Sandy Cotter, M.A., M.S.
Friday September 27, 2019; 11:30 a.m. – 12:30 p.m.
Three fundamental formulations in developmental psychology articulate well established psychodynamic crossroads. These are ‘Attachment Theory’, ‘Mentalization’ and the ‘Oedipal Triangle’. This paper will explore how PBSP techniques and devices can partner with these high profile concepts, providing a practical and singular contribution healing.
Detailed description of the contribution:
John Bowlby believed that an individual’s ‘attachment style’ is in place by 11 months. Neuroscientists maintain that this ‘wiring’ is laid down in the arena of implicit memory within the depths of the limbic system. Issues of babyhood are pre-verbal and so are well addressed by PBSP interventions concerning place, nurture and support. In a PBPS structure the ‘rewiring’ of alternative and ideal memories about being welcome, safe, and a focus of delight is palpable. Attachment Theory’s ‘earned secure’ category provides a definition of what good PBSP structures based in babyhood achieve.
Fonagy’s notion of ‘mentalization’ (the ability to imagine what is in the mind of another) is facilitated by PBSP’s classical ‘limits’ intervention where the omnipotent ‘toddler’ is faced with the reality of others who are subjects (with minds of their own) rather than objects (a resource or an obstacle in reference to the child’s ‘me’). Again, the right brain focus and robust body work in PBSP stimulates changes in the body-brain in places where talking techniques cannot reach.
Arguably, Freud’s Oedipal triangle was the start of the basis of psychoanalysis. Although less central these days, it is still relevant in the psychological development of many individuals. The Oedipal conflict – unlike the previous two issues – occurs once the left brain is in place and possibly in control. Nevertheless, change is augmented by the physical interactions and symbolic encounters central to PBSP’s unique limiting interventions geared to resolve the desire to (1) displace the primacy of the same sex parent, and (2) become inappropriately linked to the parent of the opposite sex.
All of us in Prague at the Conference know that PBSP is a remarkably creative and effective system. We also know it warrants a wider profile. One purpose behind the paper is the demonstration of PBSP’s theoretical coherence with other highly regarded perspectives along with its confluent body-based focus. It is hoped that this may serve to broaden the appreciation for our work among therapists schooled in other traditions.

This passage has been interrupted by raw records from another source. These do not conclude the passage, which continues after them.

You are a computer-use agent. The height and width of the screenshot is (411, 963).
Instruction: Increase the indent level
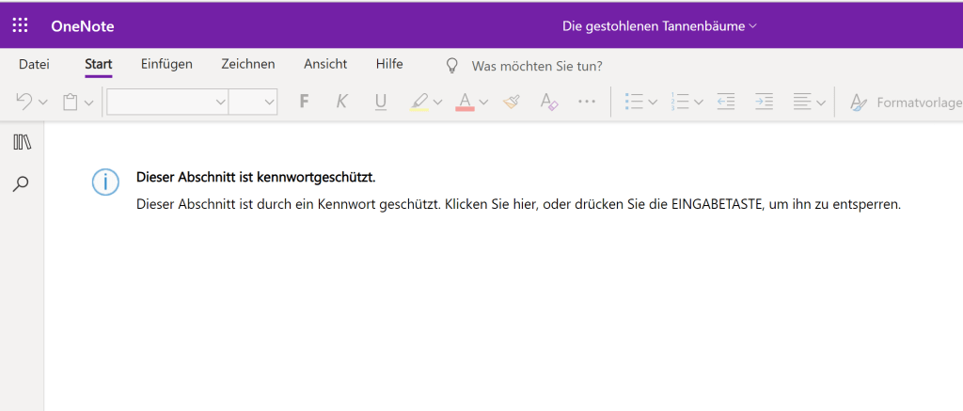(764, 102)
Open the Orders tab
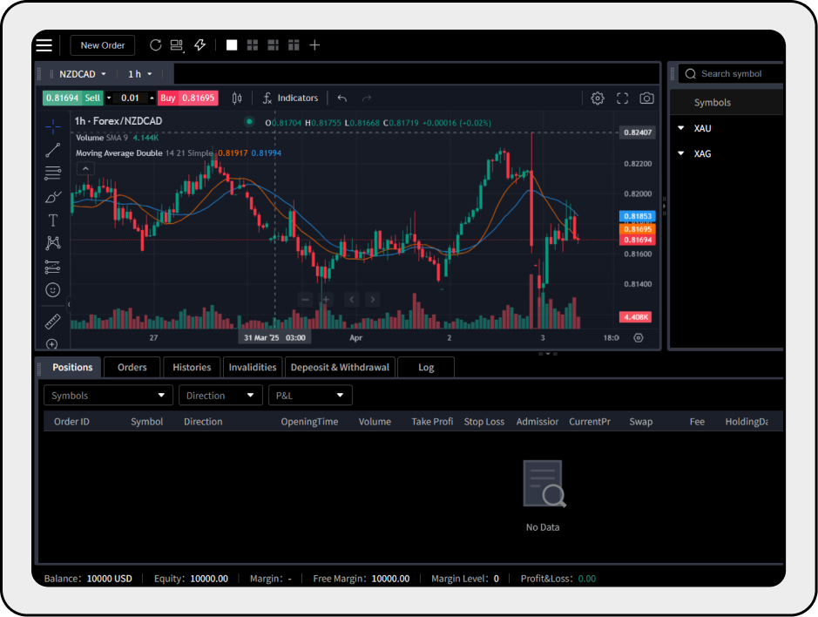Screen dimensions: 818x617 [132, 367]
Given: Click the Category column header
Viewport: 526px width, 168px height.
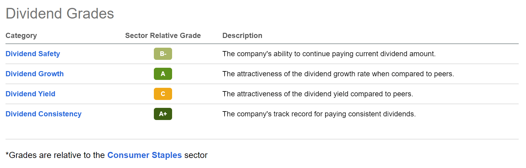Looking at the screenshot, I should point(21,36).
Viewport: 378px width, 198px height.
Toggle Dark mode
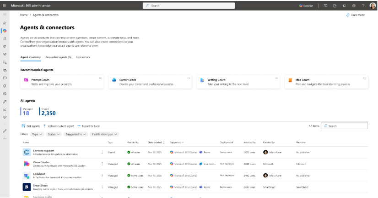[356, 15]
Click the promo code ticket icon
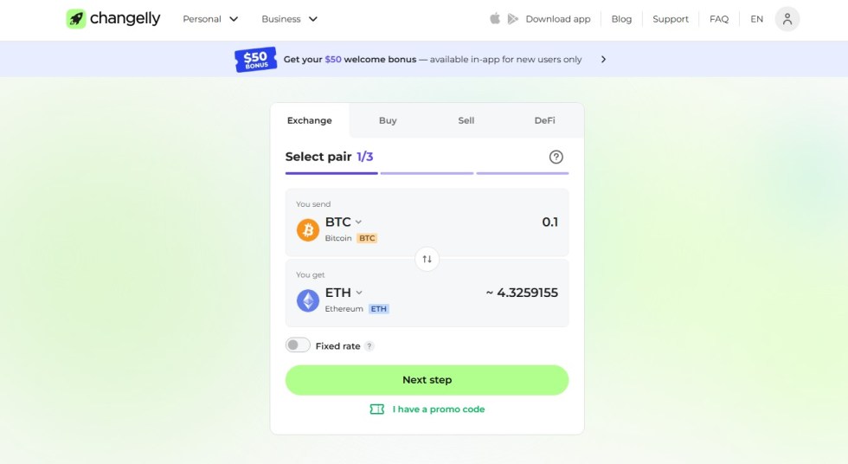This screenshot has width=848, height=464. 377,409
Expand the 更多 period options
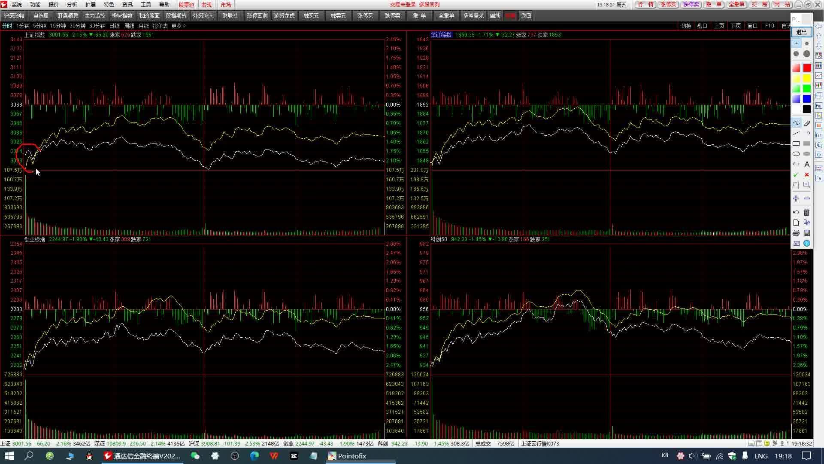The height and width of the screenshot is (464, 824). pyautogui.click(x=178, y=26)
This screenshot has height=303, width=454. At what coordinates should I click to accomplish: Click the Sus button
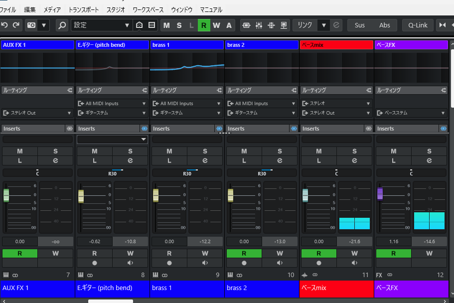(x=360, y=25)
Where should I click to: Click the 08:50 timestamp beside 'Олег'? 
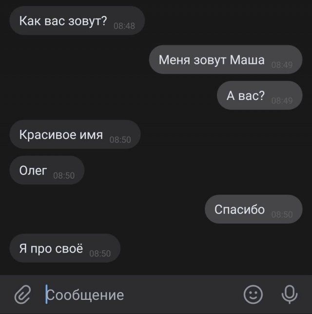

Sandy Cotter, M.A., M.S. (UK)
Sandy Cotter is one of the three PBSP trainers and supervisors in the UK accredited by Al Pesso and Lowijs Perquin. She brings a career in body-based approaches to mental wellbeing and organisational interaction, having studied under Alexander Lowen and Stanley Keleman, founders of bio-energetic psychotherapeutic practice. Sandy has extended bio-energetic principles of character structure and relational effectiveness into her own system of professional development, the Centaur model. Beyond her work with psychotherapeutic clients and PBSP trainees, Sandy has consulted and led workshops for many years with major corporate clients in different sectors. She was a Founding Director of the Praxis Centre at Cranfield University’s School of Management.